• [Task details]:
Look through the records, and wherever the string "target" turns up, copy out that line.

• [Extracted material]:
──────
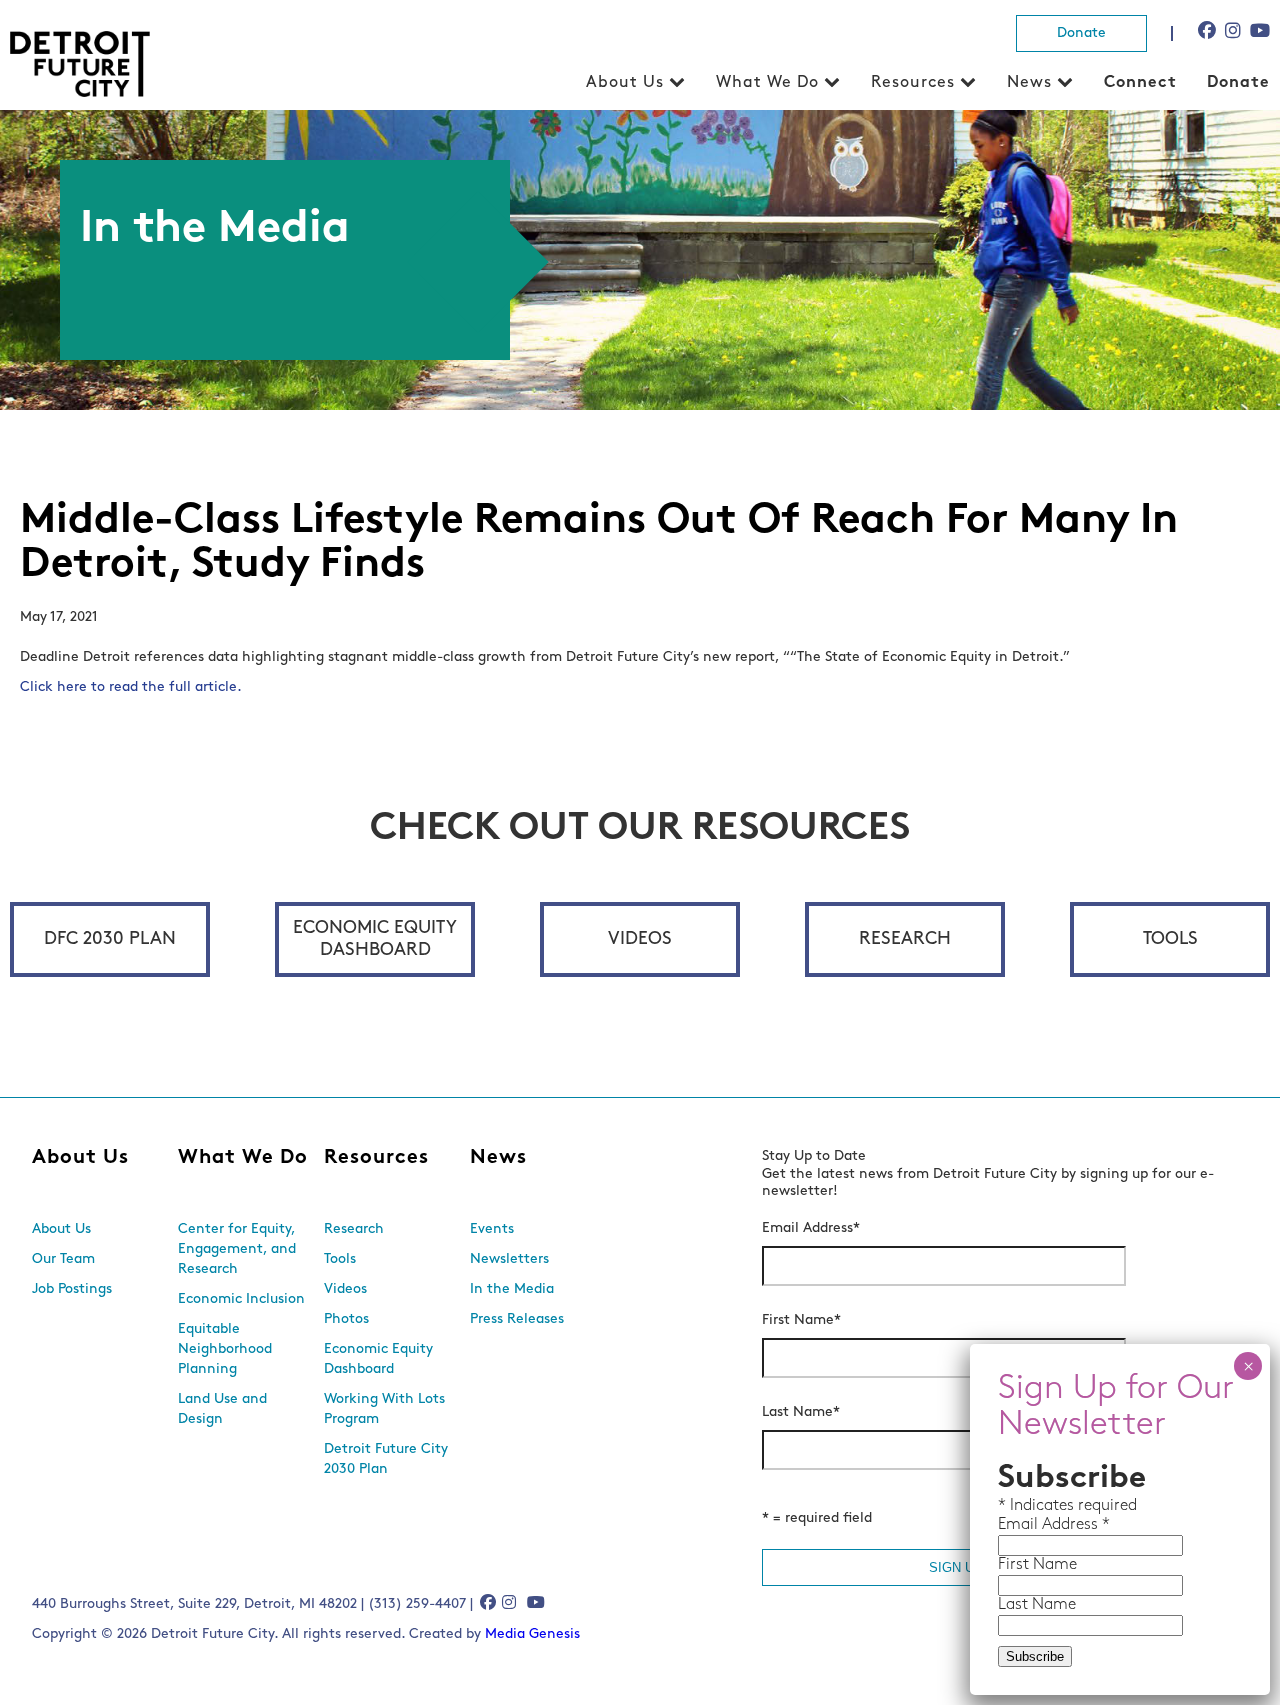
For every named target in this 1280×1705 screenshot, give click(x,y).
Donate (1081, 33)
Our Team (63, 1259)
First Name (801, 1320)
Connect (1140, 83)
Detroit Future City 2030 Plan (386, 1459)
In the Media (512, 1289)
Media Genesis (532, 1634)
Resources (913, 83)
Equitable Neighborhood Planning (225, 1349)
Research (905, 940)
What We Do (767, 83)
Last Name (801, 1412)
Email (1020, 1525)
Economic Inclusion (241, 1299)
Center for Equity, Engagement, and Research (237, 1249)
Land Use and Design (222, 1409)
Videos (640, 940)
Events (492, 1229)
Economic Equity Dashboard (375, 940)
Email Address (811, 1228)
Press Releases (517, 1319)
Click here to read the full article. (133, 687)
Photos (346, 1319)
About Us (625, 83)
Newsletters (509, 1259)
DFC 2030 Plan (110, 940)
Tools (1170, 940)
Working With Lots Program (384, 1409)
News (1029, 83)
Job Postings (72, 1289)
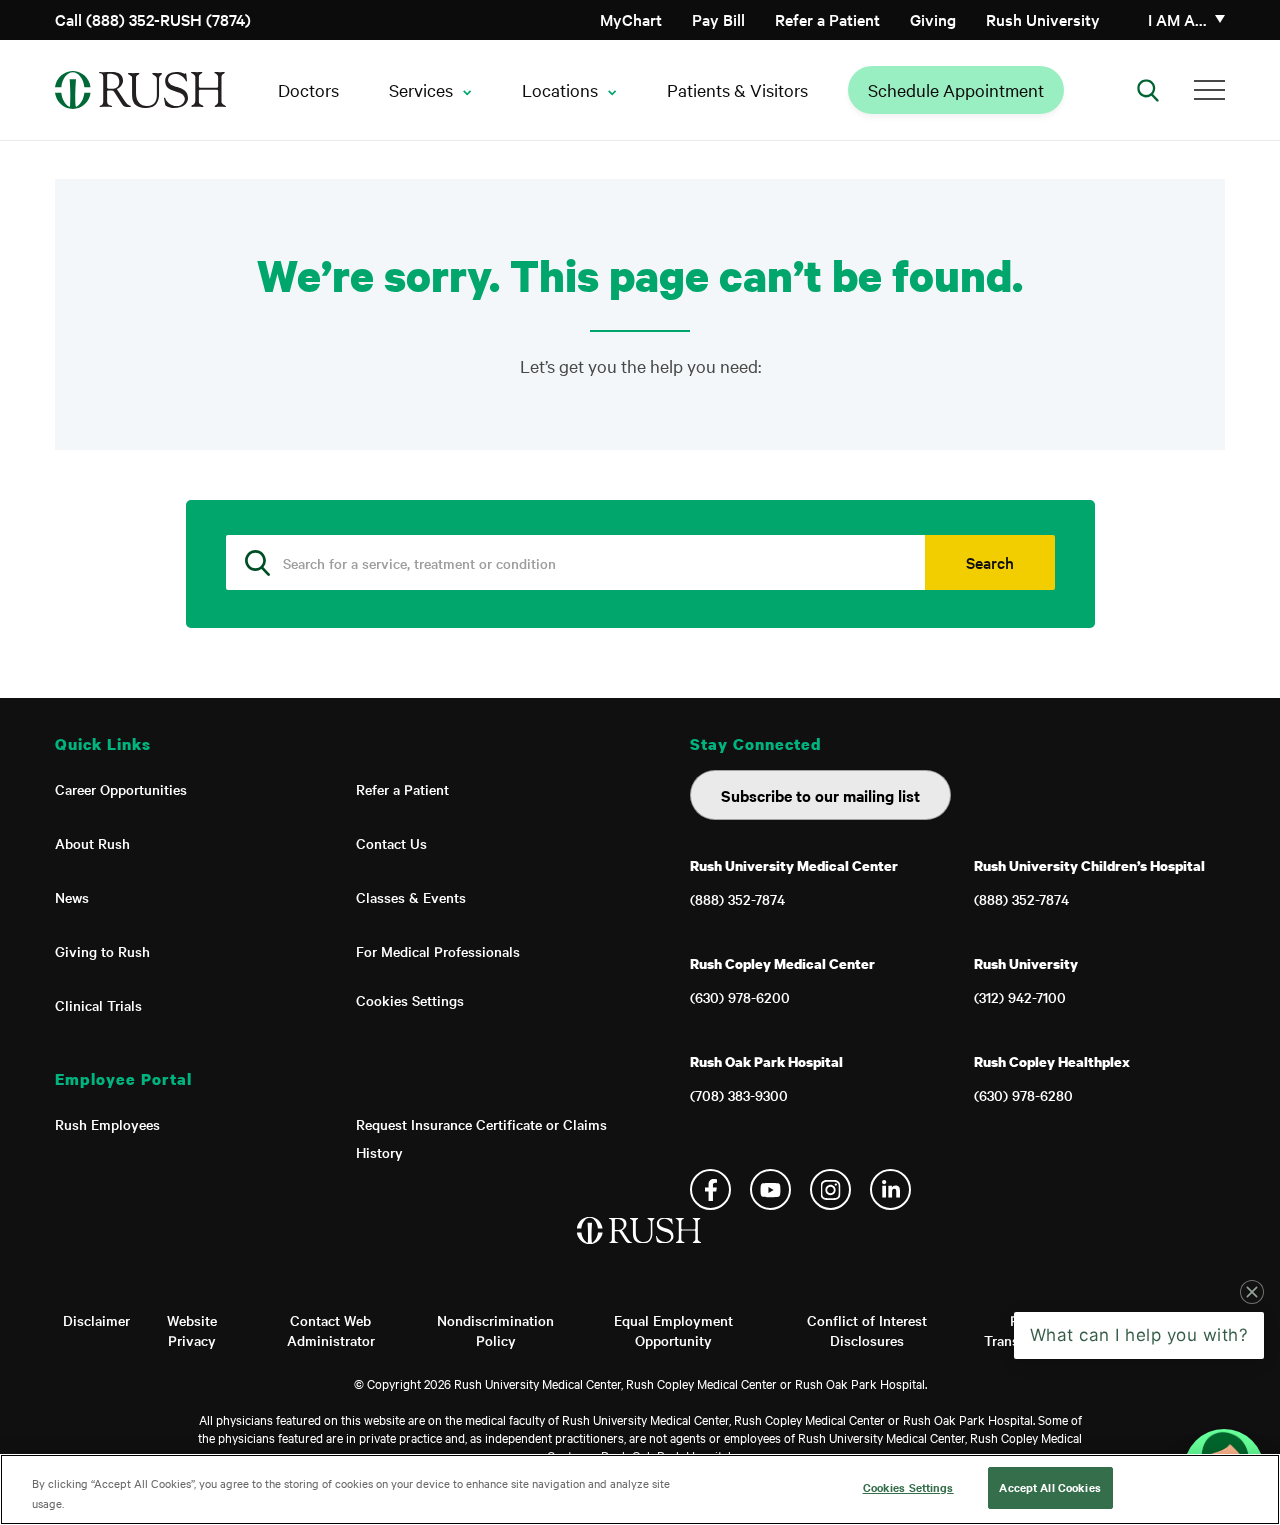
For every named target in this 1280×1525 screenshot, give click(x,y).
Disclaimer (96, 1320)
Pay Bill (718, 19)
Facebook (710, 1189)
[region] (640, 1489)
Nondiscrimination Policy (495, 1330)
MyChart (631, 19)
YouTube (770, 1189)
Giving (933, 19)
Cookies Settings (410, 1000)
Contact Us (391, 843)
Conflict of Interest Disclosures (867, 1330)
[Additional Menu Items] (1209, 90)
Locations (560, 89)
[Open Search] (1148, 90)
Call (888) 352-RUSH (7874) (153, 19)
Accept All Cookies (1049, 1487)
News (72, 897)
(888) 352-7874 (737, 899)
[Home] (640, 1251)
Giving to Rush (102, 951)
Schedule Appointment (956, 89)
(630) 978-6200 (740, 997)
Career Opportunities (121, 789)
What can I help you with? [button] (1139, 1371)
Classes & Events (411, 897)
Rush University (1043, 19)
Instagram (830, 1189)
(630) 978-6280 (1023, 1095)
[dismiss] (1252, 1328)
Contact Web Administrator (331, 1330)
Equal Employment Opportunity (673, 1330)
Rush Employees (107, 1124)
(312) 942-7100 (1020, 997)
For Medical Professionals (438, 951)
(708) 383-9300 (739, 1095)
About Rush (92, 843)
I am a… (1177, 19)
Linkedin (890, 1189)
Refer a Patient (827, 19)
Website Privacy (192, 1330)
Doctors (308, 89)
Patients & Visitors (737, 89)
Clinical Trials (98, 1005)
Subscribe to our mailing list (820, 795)
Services (421, 89)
──────
• [Answer to this exercise]:
For every named target in this 1280×1705 screenshot, give click(x,y).
For every named target in this 1280×1525 screenshot, give click(x,y).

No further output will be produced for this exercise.